Russian investor Finam has put $30m into UK-based social network Badoo for a 10% stake. The money is to build the service in Russia, where social networking market has reached around 10 million users in January.

Badoo’s social networking site with photo and video sharing has 12.7 million registered accounts, mostly in Latin America and Continental Europe. Badoo was launched from London in November 2006 and was the number two fastest rising search term on the Google Zeitgeist list for 2007. It will go up against several other russian sites including Odnoklassniki.ru, Vkontakte.ru and Moikrug.ru which have all attracted several million users each. And now the Russian version of MySpace, which launched only last week.

Badoo’s main pitch is that it carries no advertising, avoiding the kinds of issues Facebook had with Beacon. Instead, Badoo derives its main revenue from offering users the chance to pay to be popular. “We wanted to be advertising free in order to have a ‘clean’ site so our users weren’t subject to adverts which we know can be a turnoff,” said Neil Bryant, the managing director of Badoo told The Guardian last year.

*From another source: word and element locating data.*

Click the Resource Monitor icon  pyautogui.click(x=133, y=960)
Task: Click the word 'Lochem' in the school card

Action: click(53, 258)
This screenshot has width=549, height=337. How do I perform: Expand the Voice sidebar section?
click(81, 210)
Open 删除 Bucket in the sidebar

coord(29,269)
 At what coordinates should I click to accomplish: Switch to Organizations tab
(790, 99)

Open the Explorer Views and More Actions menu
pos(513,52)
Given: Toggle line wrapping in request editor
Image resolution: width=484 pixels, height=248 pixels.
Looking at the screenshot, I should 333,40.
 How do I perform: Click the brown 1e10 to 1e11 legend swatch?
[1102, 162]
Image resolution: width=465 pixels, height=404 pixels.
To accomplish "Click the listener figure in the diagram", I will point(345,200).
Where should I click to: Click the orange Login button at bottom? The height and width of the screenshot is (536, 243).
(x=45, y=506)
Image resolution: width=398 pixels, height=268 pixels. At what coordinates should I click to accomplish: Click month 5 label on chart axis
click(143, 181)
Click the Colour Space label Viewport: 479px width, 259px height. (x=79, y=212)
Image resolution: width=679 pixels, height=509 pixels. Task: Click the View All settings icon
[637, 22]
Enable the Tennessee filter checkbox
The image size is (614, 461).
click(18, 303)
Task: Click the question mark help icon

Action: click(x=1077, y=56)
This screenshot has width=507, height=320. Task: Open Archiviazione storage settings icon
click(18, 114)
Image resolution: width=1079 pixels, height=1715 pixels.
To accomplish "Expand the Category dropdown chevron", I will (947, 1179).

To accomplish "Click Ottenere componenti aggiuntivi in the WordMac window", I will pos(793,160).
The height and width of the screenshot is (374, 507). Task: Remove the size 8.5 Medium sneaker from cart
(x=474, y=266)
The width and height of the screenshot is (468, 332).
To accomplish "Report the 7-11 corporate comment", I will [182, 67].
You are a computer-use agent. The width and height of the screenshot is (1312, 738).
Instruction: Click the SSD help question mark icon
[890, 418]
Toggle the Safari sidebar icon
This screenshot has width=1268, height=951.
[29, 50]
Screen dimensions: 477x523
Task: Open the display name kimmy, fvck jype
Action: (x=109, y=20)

They say 20% of Badoo’s 12.5 million users access the function once a month, or $1 or €1, in a blend of Digg and a Reuters ticker. Right now the £1 charge is waved in the UK, where the site has – incredibly – never formally launched. But Badoo is aiming to get traction by using celebrities with its UK launch next month.

According to Quintura, in 2005, Finam bought-out a 68.5% stake in Mamba, a leading online dating community in Russia with over 9 million registered accounts, which is rumored to share the same technical founders with Badoo.